L’économiste de Natixis reconnaît néanmoins qu’«il y a un vrai sujet qui est le partage des revenus entre les profits et les salaires, entre les salariés et les actionnaires». Le président du Medef, Pierre Gattaz, cité par l’AFP, a réagi le 15 mai lors de sa conférence de presse mensuelle en jugeant le rapport d’Oxfam «biaisé» et «politique». «On compare quasiment à toutes les pages des choux et des carottes, et on voit bien l'intention parfaitement politique de ce rapport», a-t-il poursuivi, tout en reconnaissant qu'il y avait des choses à «regarder» et à «essayer de comprendre», mais «avec neutralité» et «dans le cadre d'un environnement global».
Pourtant certains de ses arguments pour contester la pertinence du rapport laissent perplexes, mêmes des non-initiés. Ainsi, le patron des patrons explique, entre autres, que le dividende est «la rémunération d'un risque» ; qu'il faut «des actionnaires pour faire vivre» les entreprises et que «les actionnaires qui jouent, qui parient […] ont besoin d'une rémunération». Or, nulle part, le rapport ne suggère, dans les recommandations dont il est assorti, la suppression des actionnaires et des dividendes, mais seulement une répartition de la redistribution des bénéfices moins défavorable aux salariés.
Enfin, Jean-Charles Simon, l'un des candidats à la succession du président du Medef, dénonce sur Twitter une «fumisterie» au motif que le rapport compare le ratio dividendes/bénéfices des entreprises du CAC 40 avec le ratio dividendes/excédent brut d'exploitation des autres entreprises en France, soit des notions comptables différentes.
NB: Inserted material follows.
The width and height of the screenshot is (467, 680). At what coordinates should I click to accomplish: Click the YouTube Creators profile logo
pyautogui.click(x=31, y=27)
Certes, cela permet de relativiser la conclusion d’Oxfam selon laquelle «[le] taux de redistribution des bénéfices au sein du CAC 40 est deux fois plus élevé que celui de la moyenne des entreprises françaises», mais pas la donnée principale du rapport selon laquelle les deux tiers des bénéfices des entreprises du CAC 40 ont été consacrés à la rémunération des actionnaires contre 5% au versement de primes aux salariés.
Limiter les écarts de salaires
Enfin, le rapport souligne l’envolée de l’écart de rémunération entre les dirigeants des entreprises étudiées et la rémunération moyenne dans ces mêmes entreprises. Il appelle aussi à «appliquer au maximum un facteur 20 entre la rémunération la plus haute et la rémunération médiane de l’entreprise». Or, d’après ses calculs entre 2009 et 2016 « les PDG du CAC 40 ont gagné en moyenne 105 fois le salaire moyen dans leurs entreprise », (à défaut de pouvoir calculer le ratio entre le salaire le plus élevé et le salaire médian en raison de la très grande difficulté à obtenir l’échelle des salaires dans ces entreprises).